The book got generally positive review from critics.

The Guardian published a review by Anthony Cummins, who stated: "While the characters need no convincing of their feelings for each other, we do, and the book’s structure makes this tricky: Zubaida has to write for us as well as for Elijah. Their coded correspondence once she returns to Bangladesh, in text messages consisting only of song titles – off-the-peg emotion – feels like Anam's workaround as much as theirs". The Financial Times published a review by Arifa Akbar, who noted: "This third novel does not revisit the 1970s but plays with a polyphony of pasts, from prehistoric to the present. The parents’ story of war and liberation is there, but as a back-note. The foreground is now contemporary, the generation Anam's own, and The Bones of Grace has at its heart not war but the shattering effects of conflicted love".

Kirkus Reviews said: "Taken alone, the narrator's self-absorption would be grating, but her story resonates powerfully within the saga of three generations of women personifying Bangladesh’s evolution from the clarity of revolution to the confusions of assimilation with the larger world". Book Review published a review that observed: "Anam writes an engaging, thought provoking story that portrays a contemporary family experience in Bangladesh; one that examines the issue of identity and living between east and western cultures. "

The Hindu published a review by Mini Kapoor, who wrote, "That Anam manages to bring all the strands together in the end speaks of the necessary truth in her fiction". South China Morning Post gave the book 4.5 star out of 5, calling the novel "an unusual, uneven beauty, heart-wrenching sadness and rare imaginative power". The Christian Science Monitor published a review by Terry Hong who calls the book, "a priceless literary gift".

The Star Tribune published a mixed review by Rayyan Al-Shawaf, who wrote, "...you’ll be moved by the author’s portrayal of hollowed-out characters pining for that which would make them whole again, but you might also find yourself puzzling over the nature of their bereavement.
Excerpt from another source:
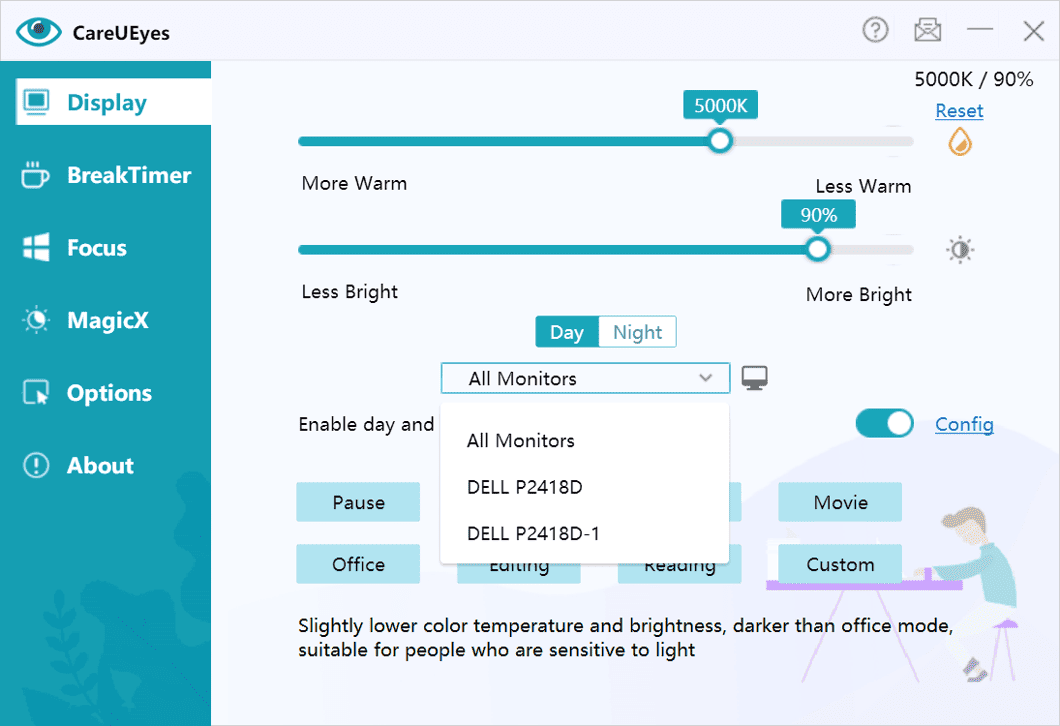1060x726 pixels.
Task: Open the Options sidebar icon
Action: [x=107, y=392]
Indeed, Anam often skimps on explanation in favor of plunging into someone’s obsessive quest for redemption". Nicholas Reid published a negative review in Stuff.co.nz, where he noted: "At over 400 pages, this is a complex novel with many subordinate characters and many changes of scene. Also it uses big-brush symbolism.The dig for fossilised bones is like Zubaida's dig for her identity etc".